- [Sayfa alıntısı]
◆ ◆ ◆
Osmanlı döneminde denize girmek ve güneşlenmek için deniz hamamı adı verilen özel banyo yerleri yapılmıştı. Günümüzde plajların kimseye görünmeden denize girmek isteyen kadınlar için bölünmesi tartışılıyor. Ancak bu yöntem hem erkeklerin hem de kadınların, deniz ve güneşten istifade edebilmeleri için Osmanlı döneminde uygulanmış ve herkesin denizden istifade etmesini sağlamıştı. Osmanlı döneminde açıkta denize girilmezdi. Günümüzde olduğu gibi plajlar da yoktu. Ancak insanlar denize girmek istiyorlardı. Osmanlı halkı güneş banyosu ve yüzmeden yeterince yararlanamıyordu. Deniz hamamı adı verilen kapalı ve dışarıdan görülemeyen özel banyo yerleri Osmanlı dönemindeki bu ihtiyaca ve o dönemki İslamî anlayışa uygun olarak ortaya çıktı.
Halkın deniz ihtiyacının karşılanması için deniz üzerinde dört tarafı kapalı, ortası havuz şeklinde üstü açık kulübe gibi binalar yapılmıştı. Bunlara deniz hamamı veya derya hamamı denirdi. Kadın ve erkeklerin deniz hamamları ayrı ayrıydı. İnsanlar, buralarda yüzer, eğlenir ve güneşten yararlanırlardı. Prof. Dr. Süleyman Beyoğlu deniz hamamları üzerine belgelere dayalı yaptığı araştırmayla deniz hamamlarının tarihini aydınlatmıştır. Deniz hamamlarının kurulup, işletilmesi ilk yıllarda Deniz Kuvvetlerinin görevleri arasındaydı. 19. yüzyılın ikinci yarısında sorumluluk belediyeye verildi.
Deniz hamamları, havuzla etrafındaki bir platform ve onun etrafında yer alan soyunma odalarından meydana geliyordu. Ayrıca yiyecek ve meşrubat satılan bir büfesiyle, suları kirletmeyecek şekilde yapılmış olan bir tuvaleti bulunuyordu. Deniz hamamları genellikle deniz dibine çakılan kazıklar üzerine inşa edilirdi. Sahilden yaklaşık 15-20 metre açıkta kuruldukları için karadan bir iskeleyle deniz hamamına geçilirdi. İnşaatta kullanılan kazık ve keresteler suya dayanıklı ağaçlardan seçilirdi. Deniz hamamlarının yapıldığı yerler, akıntıdan uzak, dışarıdan görülmeyen, tahtadan yapılmış barakalar şeklindeydi. Deniz üzerinde dört tarafı kapalı hamamın, ortası havuz şeklinde bırakılarak, çevresi ızgaralarla kapatılırdı. Yerleşim yerlerinde üstten görünmemeleri için hamamın üstü branda bezleriyle kapatılırdı.
◆ ◆ ◆
- [Şunları tamamlayın]
• A. Deniz hamamları metninde "Halkın deniz ihtiyacının" ifadesinden başlayıp "sorumluluk belediyeye verildi." ifadesine kadar uzanan bölümün tamamını hiç değiştirmeden yeniden yazın.
• B. Deniz hamamları metnine göre şu soruları yanıtlayın:
(i) Deniz hamamlarına başka hangi ad verilirdi?
(ii) Deniz hamamları sahilden yaklaşık kaç metre açıkta kurulurdu?
(iii) Yerleşim yerlerinde üstten görünmemesi için hamamın üstü neyle kapatılırdı?
• C. Aşağıdaki ifadelerin deniz hamamları metniyle uyuşup uyuşmadığını belirtin:
(i) Kadınlar ve erkekler için ayrı deniz hamamları vardı.
(ii) 19. yüzyılın ikinci yarısında deniz hamamlarının sorumluluğu Deniz Kuvvetlerine verildi.
(iii) İnşaatta kullanılan kazıklar suya dayanıklı ağaçlardan seçilirdi.
Kayıtların bu kısımla hiçbir ilgisi yoktur.
◆ ◆ ◆
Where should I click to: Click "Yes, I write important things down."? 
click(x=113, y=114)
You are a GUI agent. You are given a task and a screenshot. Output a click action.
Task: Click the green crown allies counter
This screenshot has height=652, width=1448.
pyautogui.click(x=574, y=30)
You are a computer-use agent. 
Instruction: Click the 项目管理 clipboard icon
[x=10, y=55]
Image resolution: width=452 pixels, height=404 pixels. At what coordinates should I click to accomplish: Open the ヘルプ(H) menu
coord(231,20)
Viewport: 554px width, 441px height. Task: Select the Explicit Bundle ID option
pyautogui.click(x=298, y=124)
◆ ◆ ◆
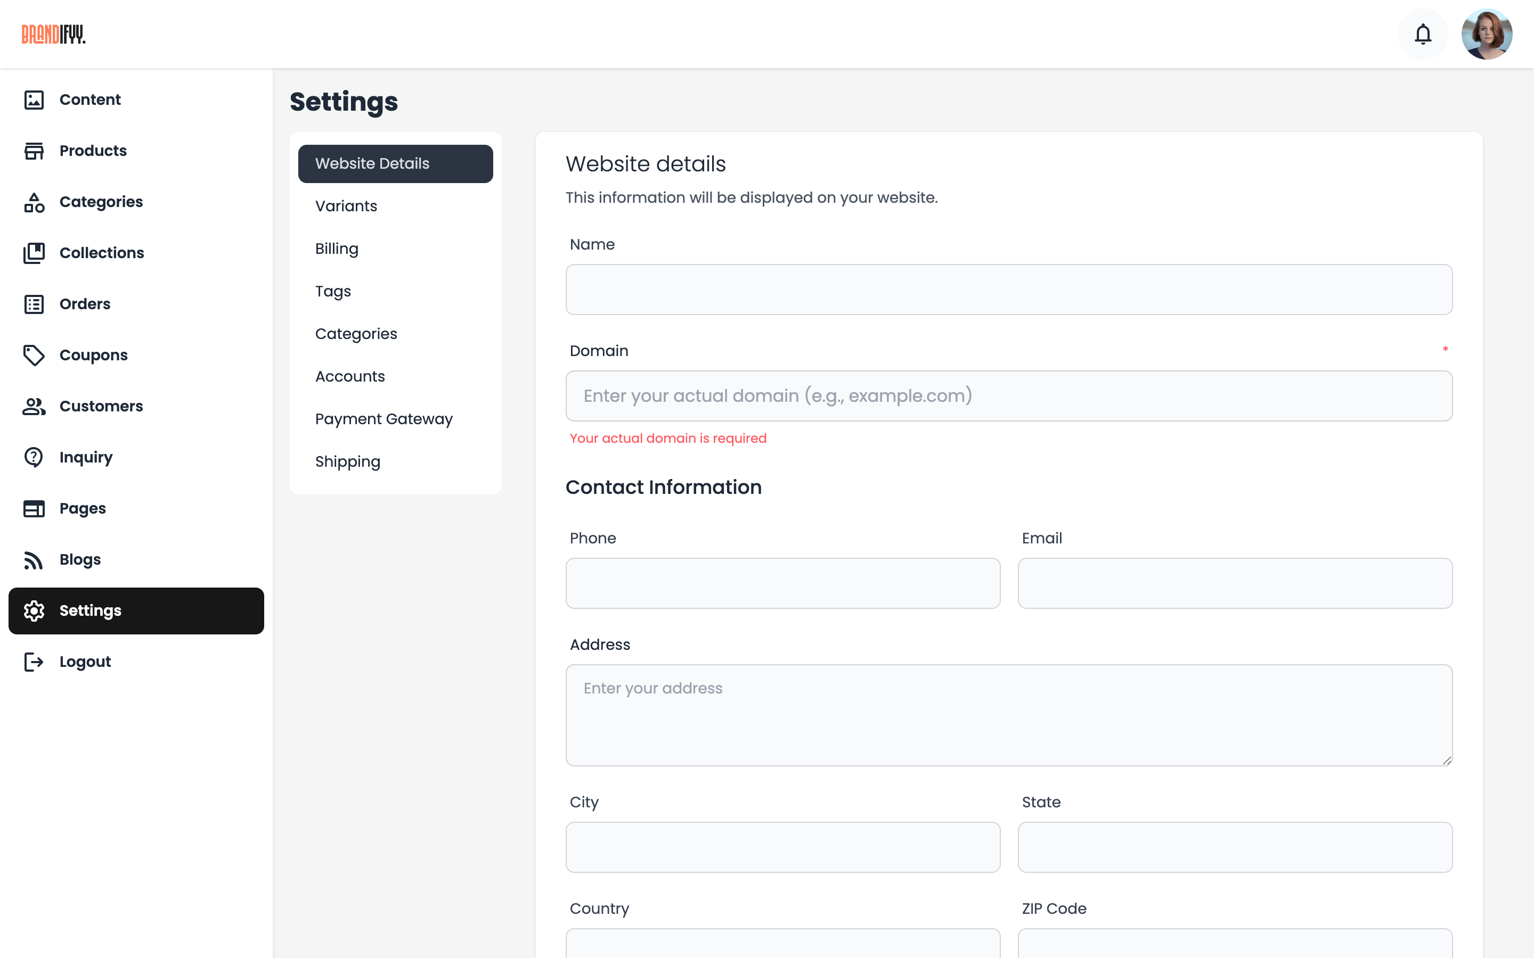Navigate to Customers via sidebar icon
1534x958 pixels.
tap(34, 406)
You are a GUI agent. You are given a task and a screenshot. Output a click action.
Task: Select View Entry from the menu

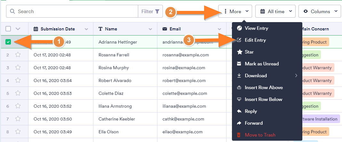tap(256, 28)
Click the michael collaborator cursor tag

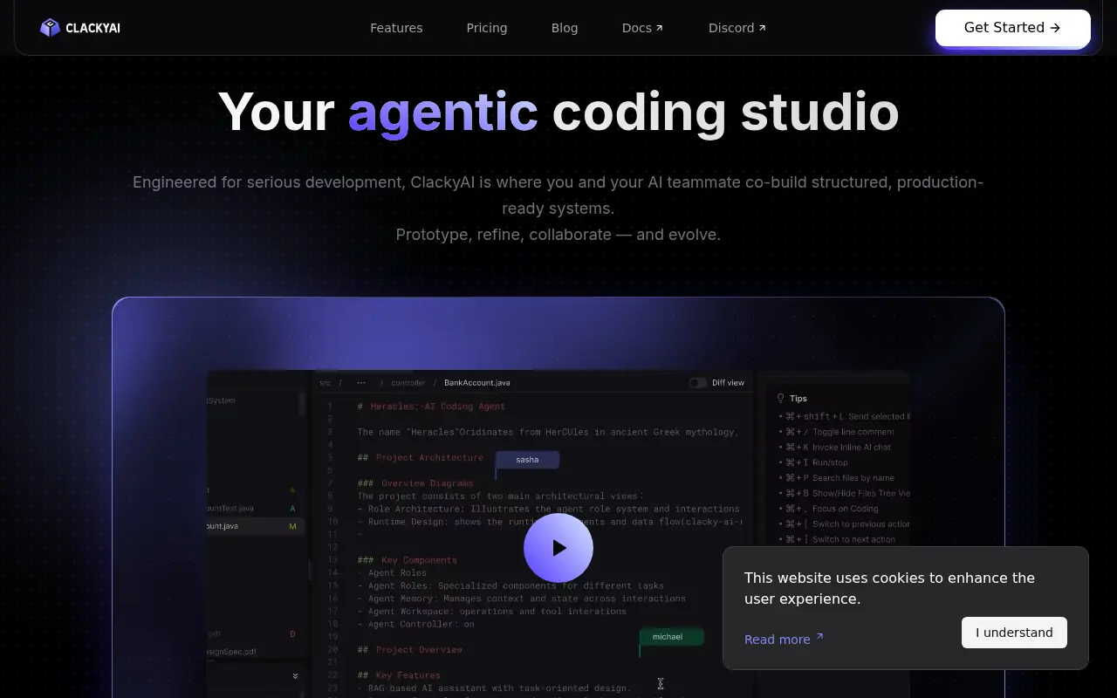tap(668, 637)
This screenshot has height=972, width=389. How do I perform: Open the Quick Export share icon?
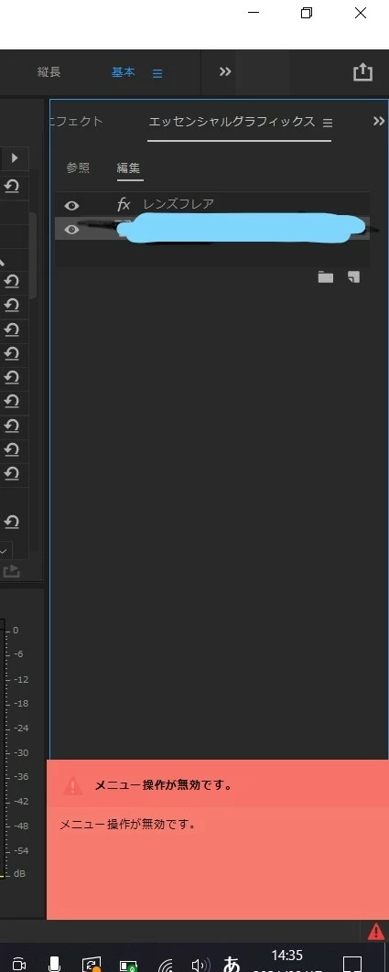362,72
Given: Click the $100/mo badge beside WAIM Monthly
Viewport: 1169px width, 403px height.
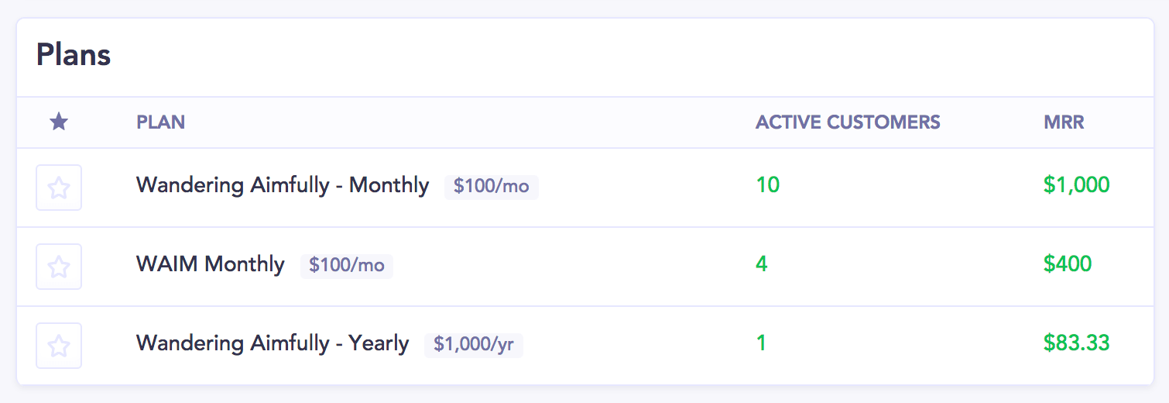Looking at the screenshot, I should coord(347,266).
◆ ◆ ◆
- [Görev yanıtları]
• A.
Halkın deniz ihtiyacının karşılanması için deniz üzerinde dört tarafı kapalı, ortası havuz şeklinde üstü açık kulübe gibi binalar yapılmıştı. Bunlara deniz hamamı veya derya hamamı denirdi. Kadın ve erkeklerin deniz hamamları ayrı ayrıydı. İnsanlar, buralarda yüzer, eğlenir ve güneşten yararlanırlardı. Prof. Dr. Süleyman Beyoğlu deniz hamamları üzerine belgelere dayalı yaptığı araştırmayla deniz hamamlarının tarihini aydınlatmıştır. Deniz hamamlarının kurulup, işletilmesi ilk yıllarda Deniz Kuvvetlerinin görevleri arasındaydı. 19. yüzyılın ikinci yarısında sorumluluk belediyeye verildi.

• B.
(i) Derya hamamı.
(ii) Yaklaşık 15-20 metre.
(iii) Branda bezleriyle.

• C.
(i) Evet: "Kadın ve erkeklerin deniz hamamları ayrı ayrıydı."
(ii) Hayır: "19. yüzyılın ikinci yarısında sorumluluk belediyeye verildi."
(iii) Evet: "İnşaatta kullanılan kazık ve keresteler suya dayanıklı ağaçlardan seçilirdi."